- _Your instructions_:
Please update the part of the records that opens with the line containing "Given: Click the vertical" and closes with the line containing "click(x=131, y=135)" by replacing "scrollbar" with "scroll bar", leaving everything else unchanged. Return only those lines.

- _Listed records_:
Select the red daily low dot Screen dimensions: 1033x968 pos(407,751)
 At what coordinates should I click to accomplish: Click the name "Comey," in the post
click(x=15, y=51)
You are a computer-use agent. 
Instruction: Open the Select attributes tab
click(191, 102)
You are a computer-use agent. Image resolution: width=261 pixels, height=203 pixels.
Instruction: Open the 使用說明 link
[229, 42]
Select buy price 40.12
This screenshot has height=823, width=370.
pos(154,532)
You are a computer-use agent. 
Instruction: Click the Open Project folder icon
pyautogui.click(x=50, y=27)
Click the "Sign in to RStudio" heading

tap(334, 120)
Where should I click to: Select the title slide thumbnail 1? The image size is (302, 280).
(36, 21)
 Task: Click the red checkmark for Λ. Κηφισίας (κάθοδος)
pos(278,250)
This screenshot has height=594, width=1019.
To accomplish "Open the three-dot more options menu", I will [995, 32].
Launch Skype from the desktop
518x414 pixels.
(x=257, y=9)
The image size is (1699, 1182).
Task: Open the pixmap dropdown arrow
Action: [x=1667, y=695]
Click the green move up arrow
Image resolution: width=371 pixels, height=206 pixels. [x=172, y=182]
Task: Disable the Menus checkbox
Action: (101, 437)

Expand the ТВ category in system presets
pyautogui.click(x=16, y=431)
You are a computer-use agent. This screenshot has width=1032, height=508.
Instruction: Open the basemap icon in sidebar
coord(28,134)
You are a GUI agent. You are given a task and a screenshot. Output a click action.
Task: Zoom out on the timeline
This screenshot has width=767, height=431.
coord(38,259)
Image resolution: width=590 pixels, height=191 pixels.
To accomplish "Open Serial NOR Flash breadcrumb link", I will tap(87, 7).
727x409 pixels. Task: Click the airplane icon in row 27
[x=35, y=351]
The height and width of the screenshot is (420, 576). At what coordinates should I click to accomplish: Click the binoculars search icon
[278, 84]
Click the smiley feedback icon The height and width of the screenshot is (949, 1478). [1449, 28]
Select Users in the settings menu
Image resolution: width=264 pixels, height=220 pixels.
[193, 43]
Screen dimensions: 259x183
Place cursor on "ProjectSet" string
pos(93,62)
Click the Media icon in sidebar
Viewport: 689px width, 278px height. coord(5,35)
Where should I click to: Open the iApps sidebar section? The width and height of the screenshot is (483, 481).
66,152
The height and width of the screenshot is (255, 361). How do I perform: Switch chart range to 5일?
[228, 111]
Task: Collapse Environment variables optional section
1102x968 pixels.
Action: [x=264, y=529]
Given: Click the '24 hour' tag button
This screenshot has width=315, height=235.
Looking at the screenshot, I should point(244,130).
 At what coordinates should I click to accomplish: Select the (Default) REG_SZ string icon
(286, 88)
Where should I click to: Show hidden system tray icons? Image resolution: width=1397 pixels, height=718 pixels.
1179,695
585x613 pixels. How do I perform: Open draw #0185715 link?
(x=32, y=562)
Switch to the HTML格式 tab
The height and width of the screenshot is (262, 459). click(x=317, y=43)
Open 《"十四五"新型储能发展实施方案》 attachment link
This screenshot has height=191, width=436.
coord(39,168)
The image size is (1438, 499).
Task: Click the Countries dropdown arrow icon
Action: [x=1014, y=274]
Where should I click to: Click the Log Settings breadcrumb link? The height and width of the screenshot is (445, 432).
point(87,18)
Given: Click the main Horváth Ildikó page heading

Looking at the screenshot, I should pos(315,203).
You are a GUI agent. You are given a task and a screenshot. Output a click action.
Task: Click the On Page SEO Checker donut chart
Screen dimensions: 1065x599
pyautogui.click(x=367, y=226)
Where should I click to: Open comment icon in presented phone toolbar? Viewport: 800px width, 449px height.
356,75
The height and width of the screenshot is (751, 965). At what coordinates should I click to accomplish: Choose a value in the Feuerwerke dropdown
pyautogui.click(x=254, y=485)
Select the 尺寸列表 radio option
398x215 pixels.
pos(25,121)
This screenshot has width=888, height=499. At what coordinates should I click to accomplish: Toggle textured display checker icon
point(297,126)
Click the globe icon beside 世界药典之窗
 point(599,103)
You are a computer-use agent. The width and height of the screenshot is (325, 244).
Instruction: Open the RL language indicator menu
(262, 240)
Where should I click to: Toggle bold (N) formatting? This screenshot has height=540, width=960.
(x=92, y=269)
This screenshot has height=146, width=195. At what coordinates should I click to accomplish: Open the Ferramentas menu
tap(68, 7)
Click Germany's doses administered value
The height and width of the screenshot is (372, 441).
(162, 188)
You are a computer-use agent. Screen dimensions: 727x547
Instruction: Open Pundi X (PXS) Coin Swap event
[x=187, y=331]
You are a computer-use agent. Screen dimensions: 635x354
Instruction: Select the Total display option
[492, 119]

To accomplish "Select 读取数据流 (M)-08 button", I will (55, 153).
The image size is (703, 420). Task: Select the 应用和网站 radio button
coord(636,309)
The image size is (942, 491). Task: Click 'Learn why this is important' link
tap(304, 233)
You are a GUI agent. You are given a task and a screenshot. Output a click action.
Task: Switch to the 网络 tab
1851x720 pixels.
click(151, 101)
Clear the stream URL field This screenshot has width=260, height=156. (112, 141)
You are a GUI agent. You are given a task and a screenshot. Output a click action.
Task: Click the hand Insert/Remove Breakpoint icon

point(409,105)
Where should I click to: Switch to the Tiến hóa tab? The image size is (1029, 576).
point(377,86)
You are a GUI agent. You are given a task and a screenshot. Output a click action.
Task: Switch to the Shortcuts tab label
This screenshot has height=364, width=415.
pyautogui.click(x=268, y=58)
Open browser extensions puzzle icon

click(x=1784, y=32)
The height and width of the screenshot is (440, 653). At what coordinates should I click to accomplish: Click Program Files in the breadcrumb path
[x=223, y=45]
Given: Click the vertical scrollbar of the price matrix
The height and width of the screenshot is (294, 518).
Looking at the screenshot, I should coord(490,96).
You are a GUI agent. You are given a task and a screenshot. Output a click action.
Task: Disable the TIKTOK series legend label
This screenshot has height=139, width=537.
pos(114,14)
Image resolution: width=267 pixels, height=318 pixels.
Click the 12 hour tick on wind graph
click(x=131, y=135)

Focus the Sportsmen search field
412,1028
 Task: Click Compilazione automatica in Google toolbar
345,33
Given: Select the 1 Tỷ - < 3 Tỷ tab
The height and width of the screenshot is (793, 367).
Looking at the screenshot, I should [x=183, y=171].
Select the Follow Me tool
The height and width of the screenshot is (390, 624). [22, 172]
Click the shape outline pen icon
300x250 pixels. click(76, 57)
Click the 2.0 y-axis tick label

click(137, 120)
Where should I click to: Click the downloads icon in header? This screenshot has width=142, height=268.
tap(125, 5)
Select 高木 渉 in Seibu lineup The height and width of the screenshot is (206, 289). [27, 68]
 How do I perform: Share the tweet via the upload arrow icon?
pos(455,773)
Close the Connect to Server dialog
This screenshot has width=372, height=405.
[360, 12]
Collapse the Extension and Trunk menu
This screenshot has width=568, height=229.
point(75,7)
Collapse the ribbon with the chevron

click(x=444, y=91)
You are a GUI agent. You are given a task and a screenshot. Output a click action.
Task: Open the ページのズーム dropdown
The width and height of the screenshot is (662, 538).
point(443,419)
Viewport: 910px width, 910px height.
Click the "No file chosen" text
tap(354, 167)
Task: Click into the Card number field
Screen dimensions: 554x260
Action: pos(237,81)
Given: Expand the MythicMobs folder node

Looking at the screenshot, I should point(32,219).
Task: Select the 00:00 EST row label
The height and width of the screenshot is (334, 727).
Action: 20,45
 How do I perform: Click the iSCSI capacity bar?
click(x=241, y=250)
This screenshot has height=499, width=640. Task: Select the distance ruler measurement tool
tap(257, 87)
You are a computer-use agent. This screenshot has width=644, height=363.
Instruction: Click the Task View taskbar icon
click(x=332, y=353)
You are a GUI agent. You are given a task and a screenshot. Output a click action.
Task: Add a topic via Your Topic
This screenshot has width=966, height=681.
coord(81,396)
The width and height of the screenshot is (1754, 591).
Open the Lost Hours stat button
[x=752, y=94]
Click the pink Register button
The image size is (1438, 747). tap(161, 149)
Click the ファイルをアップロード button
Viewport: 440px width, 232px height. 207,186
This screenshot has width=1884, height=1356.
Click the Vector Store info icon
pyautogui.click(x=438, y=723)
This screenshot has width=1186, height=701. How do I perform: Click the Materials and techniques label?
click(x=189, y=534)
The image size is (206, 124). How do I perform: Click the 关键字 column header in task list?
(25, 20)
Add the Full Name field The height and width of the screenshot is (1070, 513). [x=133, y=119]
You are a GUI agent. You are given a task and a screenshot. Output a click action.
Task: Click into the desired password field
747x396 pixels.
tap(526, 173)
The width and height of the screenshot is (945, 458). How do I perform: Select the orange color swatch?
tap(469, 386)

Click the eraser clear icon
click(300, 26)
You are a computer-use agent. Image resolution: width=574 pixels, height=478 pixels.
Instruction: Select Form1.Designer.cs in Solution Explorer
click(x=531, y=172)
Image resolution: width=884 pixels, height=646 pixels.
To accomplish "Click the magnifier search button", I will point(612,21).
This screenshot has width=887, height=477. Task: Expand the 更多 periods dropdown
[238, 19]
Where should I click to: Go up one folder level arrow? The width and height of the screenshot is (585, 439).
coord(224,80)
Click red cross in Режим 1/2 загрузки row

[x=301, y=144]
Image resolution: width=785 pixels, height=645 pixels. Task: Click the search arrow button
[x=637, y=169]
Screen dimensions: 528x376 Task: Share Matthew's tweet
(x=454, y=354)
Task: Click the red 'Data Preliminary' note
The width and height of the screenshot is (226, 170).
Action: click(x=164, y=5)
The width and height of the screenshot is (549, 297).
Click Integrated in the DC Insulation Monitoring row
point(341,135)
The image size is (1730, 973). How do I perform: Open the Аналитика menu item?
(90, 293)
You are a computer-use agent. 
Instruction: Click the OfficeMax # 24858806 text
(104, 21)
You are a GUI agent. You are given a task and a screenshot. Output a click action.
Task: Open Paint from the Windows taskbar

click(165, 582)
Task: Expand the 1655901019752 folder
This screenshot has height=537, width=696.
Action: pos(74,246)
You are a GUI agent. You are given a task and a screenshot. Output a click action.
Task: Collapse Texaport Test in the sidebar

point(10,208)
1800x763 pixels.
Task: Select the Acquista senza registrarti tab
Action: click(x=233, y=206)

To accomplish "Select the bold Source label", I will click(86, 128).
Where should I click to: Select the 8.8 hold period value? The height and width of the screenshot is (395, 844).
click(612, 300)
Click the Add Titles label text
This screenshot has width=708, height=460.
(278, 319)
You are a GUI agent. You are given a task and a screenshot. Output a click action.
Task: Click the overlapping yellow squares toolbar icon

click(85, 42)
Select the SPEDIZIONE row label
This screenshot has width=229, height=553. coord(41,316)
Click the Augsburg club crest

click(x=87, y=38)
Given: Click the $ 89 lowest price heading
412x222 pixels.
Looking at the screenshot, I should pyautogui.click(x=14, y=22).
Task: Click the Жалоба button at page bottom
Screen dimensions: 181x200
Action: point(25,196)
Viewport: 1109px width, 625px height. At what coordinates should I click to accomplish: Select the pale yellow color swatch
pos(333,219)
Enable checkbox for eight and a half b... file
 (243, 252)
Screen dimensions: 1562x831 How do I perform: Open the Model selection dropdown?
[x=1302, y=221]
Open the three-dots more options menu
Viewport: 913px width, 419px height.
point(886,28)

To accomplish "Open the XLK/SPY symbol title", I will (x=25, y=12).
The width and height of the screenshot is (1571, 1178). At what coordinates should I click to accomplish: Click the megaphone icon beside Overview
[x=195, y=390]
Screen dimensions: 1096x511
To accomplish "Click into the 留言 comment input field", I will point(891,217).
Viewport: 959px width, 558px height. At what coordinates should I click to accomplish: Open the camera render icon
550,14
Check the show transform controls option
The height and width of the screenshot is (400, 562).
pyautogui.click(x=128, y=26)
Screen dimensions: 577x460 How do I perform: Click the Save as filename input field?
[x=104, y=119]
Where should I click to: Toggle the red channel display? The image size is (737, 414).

- _Output_:
Given: Click the vertical scroll bar of the price matrix
The height and width of the screenshot is (294, 518).
Looking at the screenshot, I should coord(490,96).
You are a GUI agent. You are given a task and a screenshot. Output a click action.
Task: Disable the TIKTOK series legend label
This screenshot has height=139, width=537.
pos(114,14)
Image resolution: width=267 pixels, height=318 pixels.
Click the 12 hour tick on wind graph
click(x=131, y=135)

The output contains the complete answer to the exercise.